Moody’s added that a return to investment-level for South Africa is unlikely any time in the near future given the negative outlook it is currently facing.
“We would likely change the rating outlook to stable if the government consolidated its finances in line with our baseline expectations, growth picked up slowly but durably and financing risks remained limited,” it said.
Municipalities and tax collection
One of the key concerns cited by the ratings agency is the decreased revenue collection from the country’s municipalities due to the ongoing lockdown restrictions.
“The majority of municipalities will not be operating at full capacity as cities close some of their customer service centres,” it said.

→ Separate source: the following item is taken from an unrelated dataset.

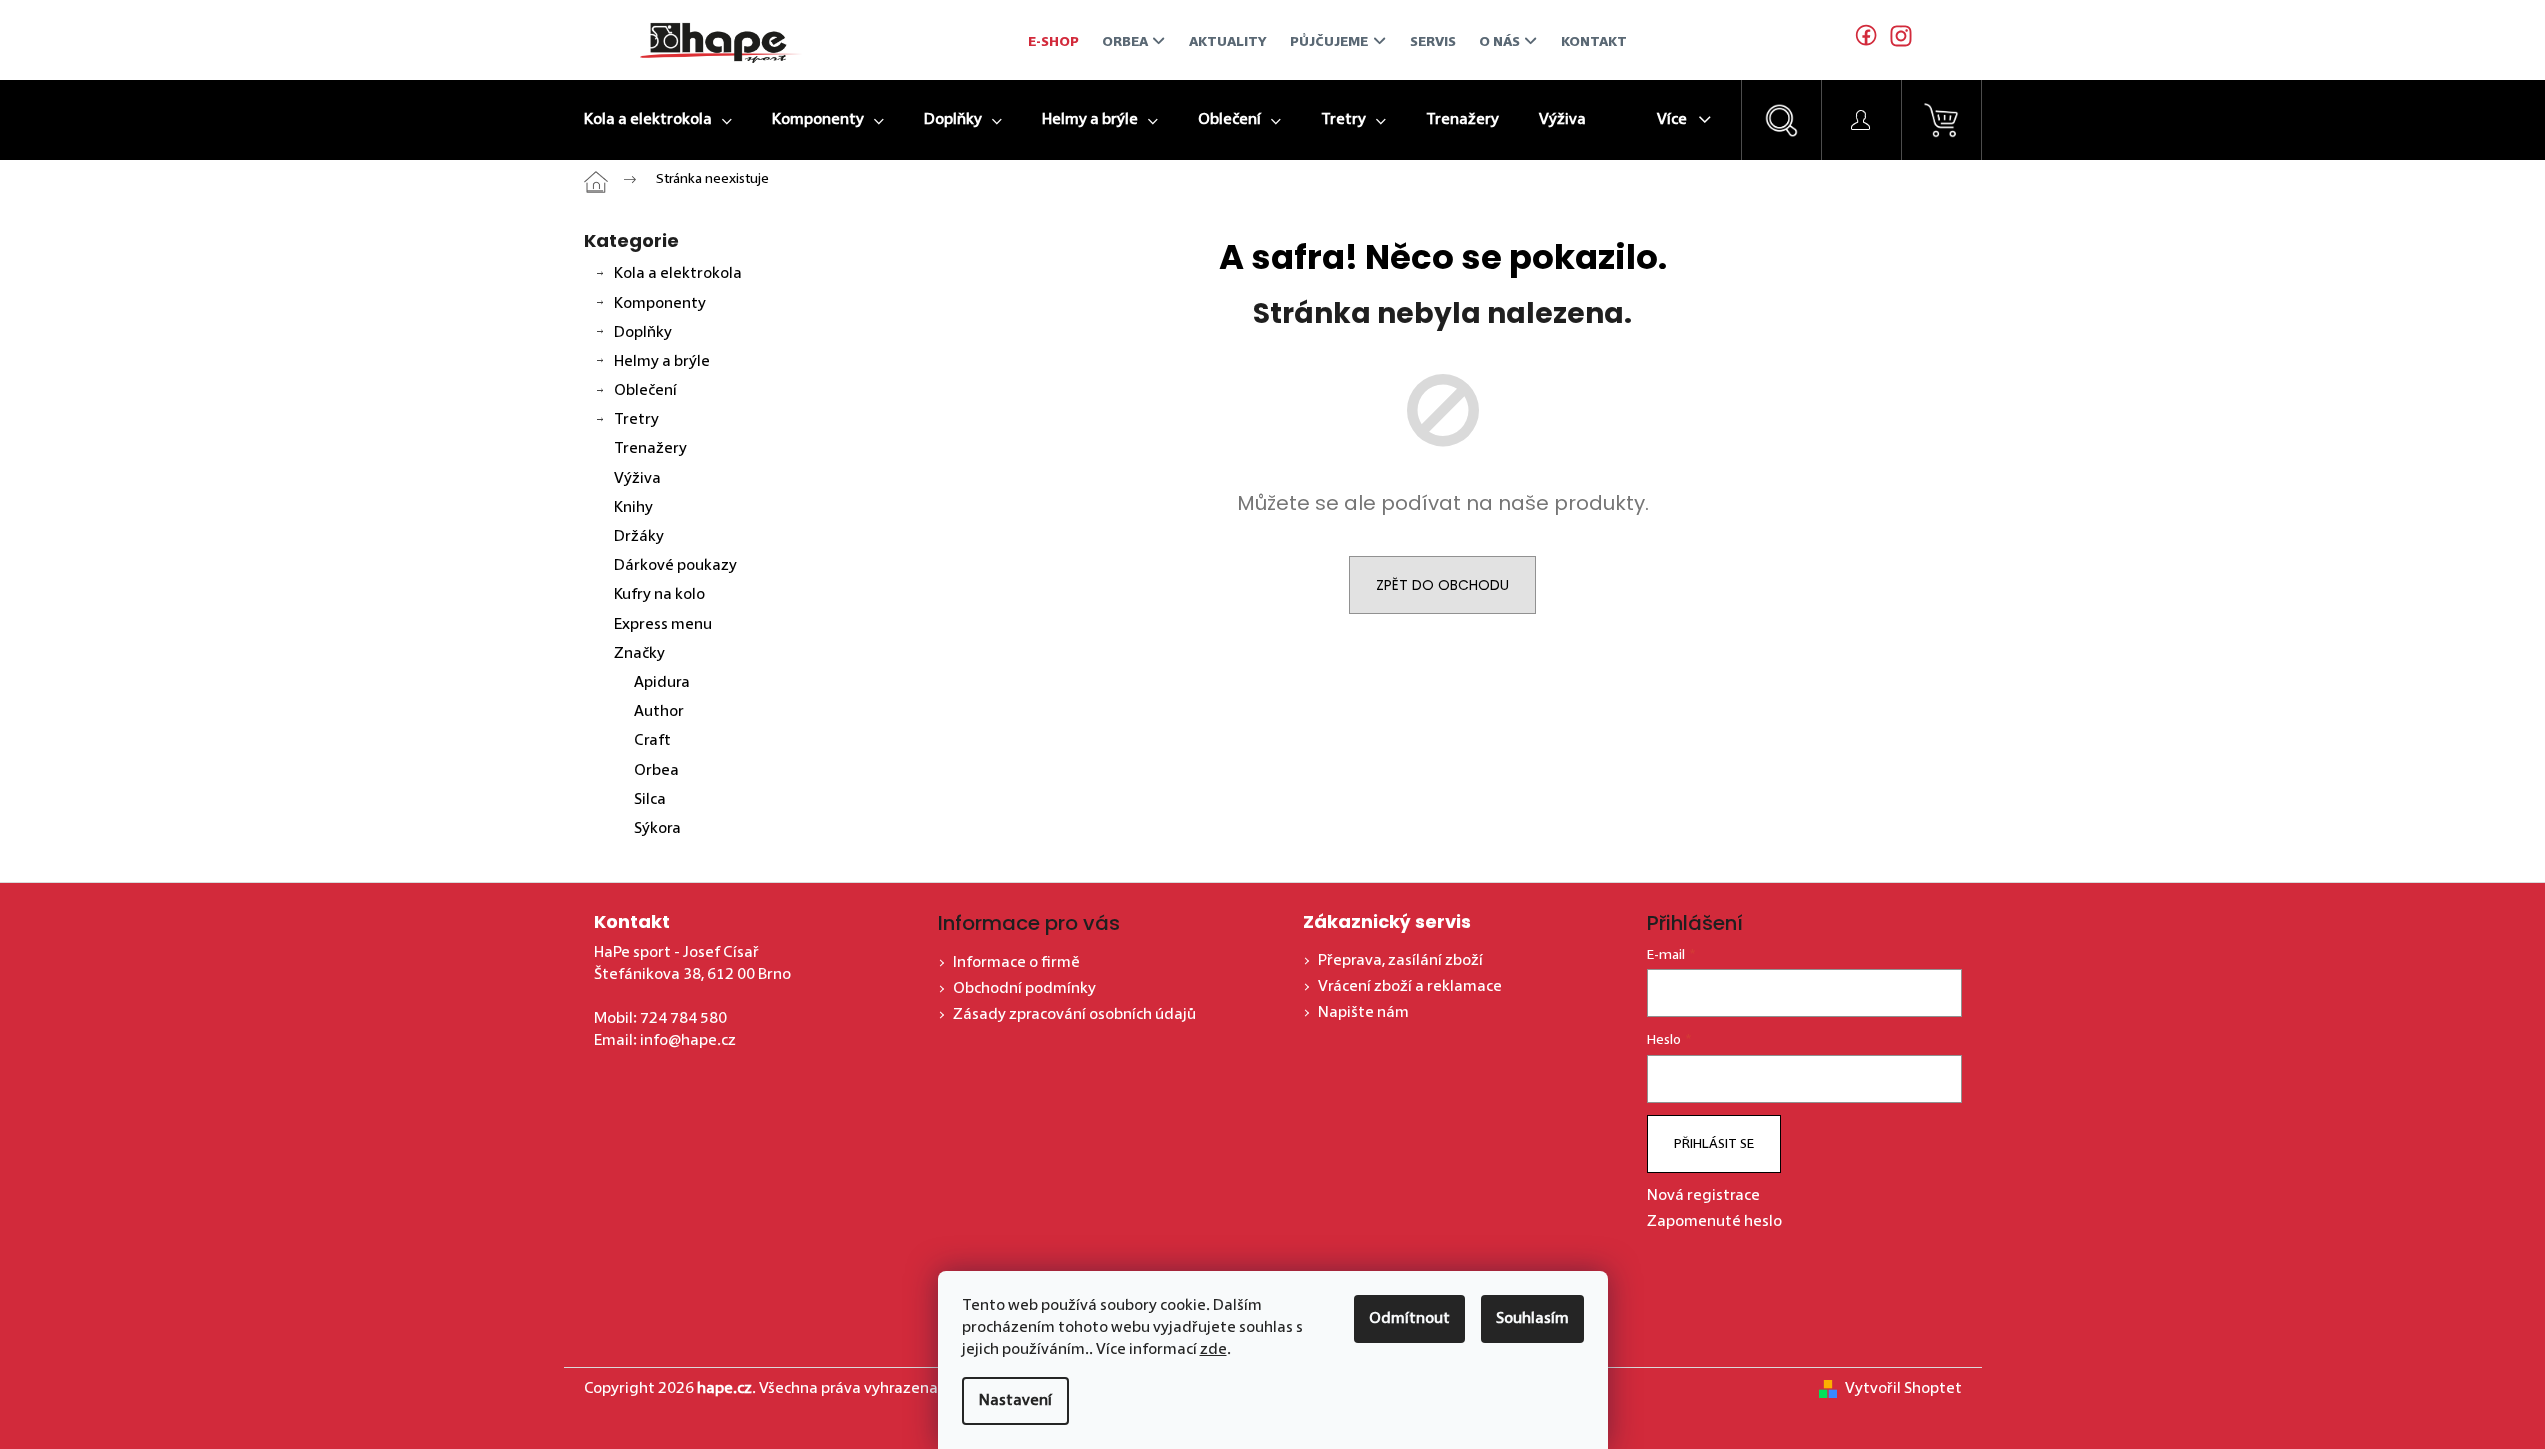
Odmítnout (1409, 1319)
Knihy (633, 508)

“This will likely cause a delay in sending out invoices and a lack of or limited credit control services. Some municipalities, including the City of Johannesburg, have suspended the cutting off of services to defaulting customers over the lockdown period.

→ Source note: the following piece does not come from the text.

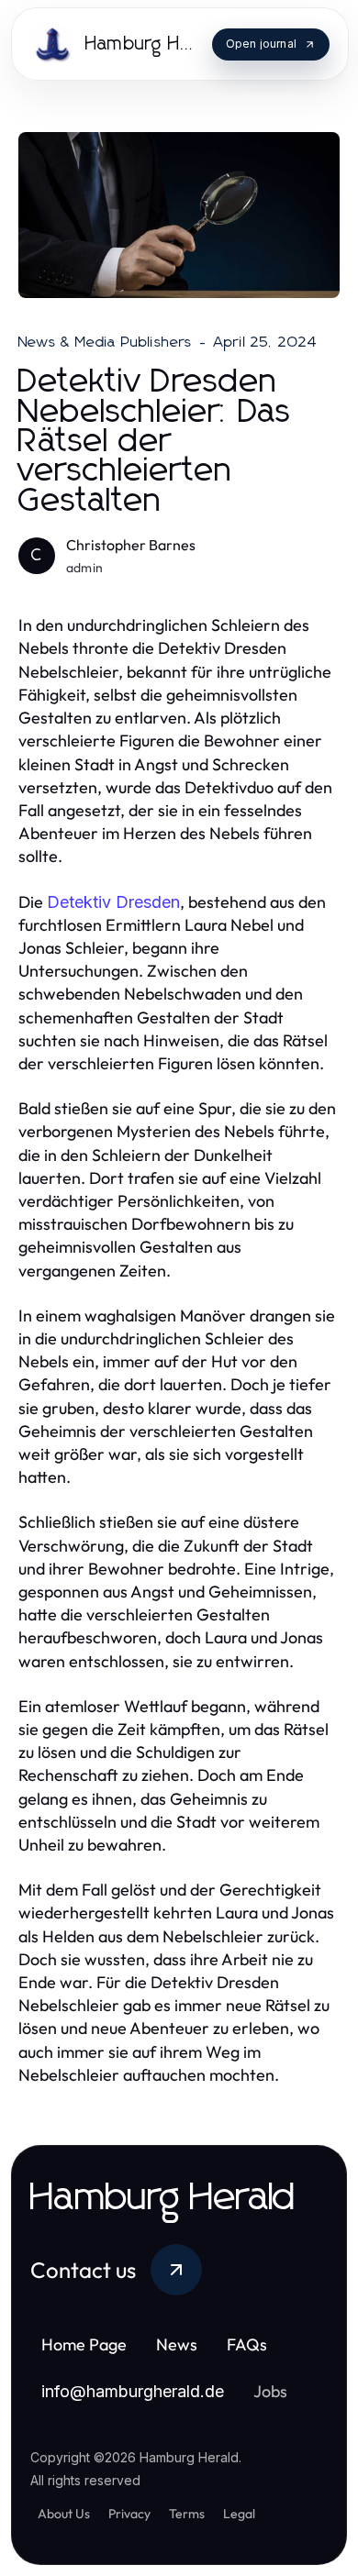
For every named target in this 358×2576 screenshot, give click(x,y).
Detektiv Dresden (113, 902)
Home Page (84, 2344)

“As a result, the number of customers in default will increase, exacerbating lower revenue collection rates.”
Moody’s noted that some municipalities have already recorded lower collection rates, indicated by an increase in bad debts provisions to operating expenditure in fiscal 2019.

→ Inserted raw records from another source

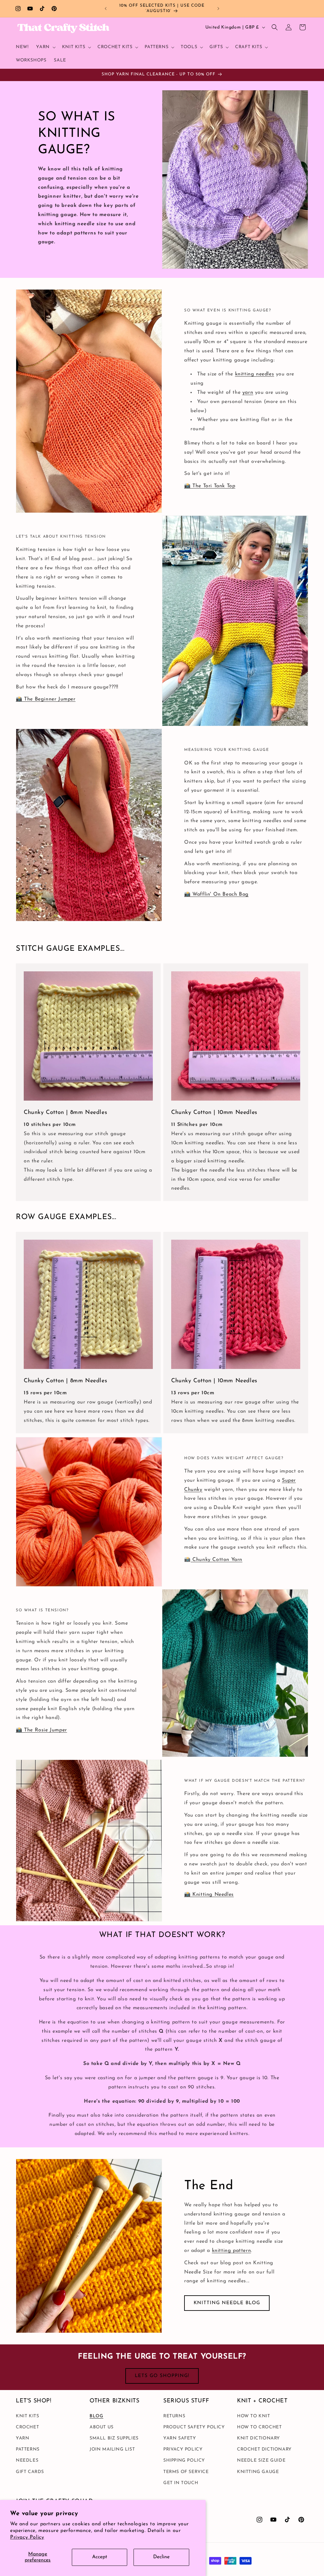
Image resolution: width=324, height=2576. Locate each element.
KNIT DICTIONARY (258, 2438)
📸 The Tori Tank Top (209, 486)
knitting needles (254, 374)
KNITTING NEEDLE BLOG (227, 2303)
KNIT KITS (27, 2416)
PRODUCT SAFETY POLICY (194, 2427)
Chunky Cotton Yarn (216, 1559)
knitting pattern (231, 2250)
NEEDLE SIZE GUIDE (261, 2460)
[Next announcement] (218, 9)
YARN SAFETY (179, 2438)
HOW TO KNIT (253, 2416)
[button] (45, 47)
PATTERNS (28, 2449)
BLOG (96, 2416)
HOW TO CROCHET (259, 2427)
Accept (99, 2557)
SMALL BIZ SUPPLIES (114, 2438)
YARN (22, 2438)
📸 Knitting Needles (209, 1894)
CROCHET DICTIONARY (264, 2449)
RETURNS (174, 2416)
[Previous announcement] (106, 9)
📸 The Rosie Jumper (41, 1730)
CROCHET (27, 2427)
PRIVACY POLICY (182, 2449)
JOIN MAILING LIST (112, 2449)
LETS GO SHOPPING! (162, 2376)
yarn (247, 392)
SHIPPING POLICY (184, 2460)
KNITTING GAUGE (258, 2472)
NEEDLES (27, 2460)
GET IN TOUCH (180, 2483)
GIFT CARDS (30, 2472)
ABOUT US (102, 2427)
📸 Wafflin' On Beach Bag (216, 894)
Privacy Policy (27, 2537)
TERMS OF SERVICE (186, 2472)
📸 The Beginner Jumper (46, 699)
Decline (161, 2557)
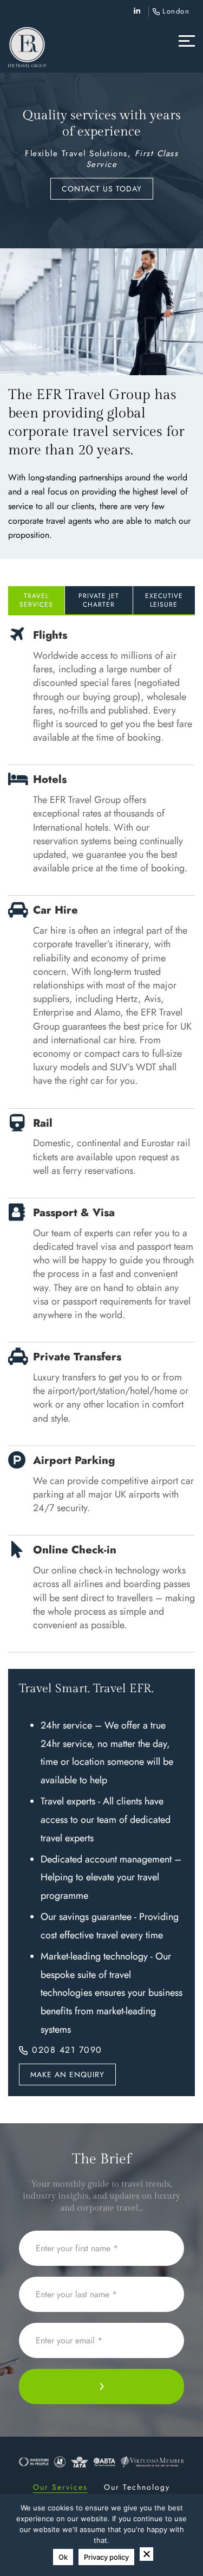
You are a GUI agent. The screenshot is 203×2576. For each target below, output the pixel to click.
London (175, 11)
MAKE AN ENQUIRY (67, 2074)
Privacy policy (106, 2557)
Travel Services (36, 600)
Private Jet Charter (98, 600)
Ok (63, 2557)
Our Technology (137, 2487)
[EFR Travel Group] (27, 47)
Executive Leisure (164, 600)
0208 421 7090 (67, 2050)
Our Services (60, 2487)
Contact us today (102, 188)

A further increase in bad debts provision will likely lead to a decrease in municipalities’ operating balances over the next 1-2 years, it said.
Local governments will be affected by customers struggling to pay property rates and service charges as unemployment rates continue to increase.
Moody’s said it also expect the number of indigent households to increase as a significant proportion of the labour force is employed in the informal economy, which is severely affected by the lockdown.
Statistics South Africa estimates that approximately 18% of the labour force was working in the informal economy (non-agricultural) as of Q4 2019, which increases to 26% when employment in private households is taken into account.
“If the lockdown is extended, we expect the need for operating transfers to cover indigent households to increase. Municipalities depend on the national government for operating transfers (approximately 15% of their operating income) to cover the provision of basic services to low-income households,” Moody’s said.
“However, a lag in receiving the required rise in operating transfers will also pose liquidity risks for municipalities.”
South Africa’s high level of inequality also increases the risk of social unrest during the crisis as service delivery and access to health services may be negatively impacted, Moody’s said.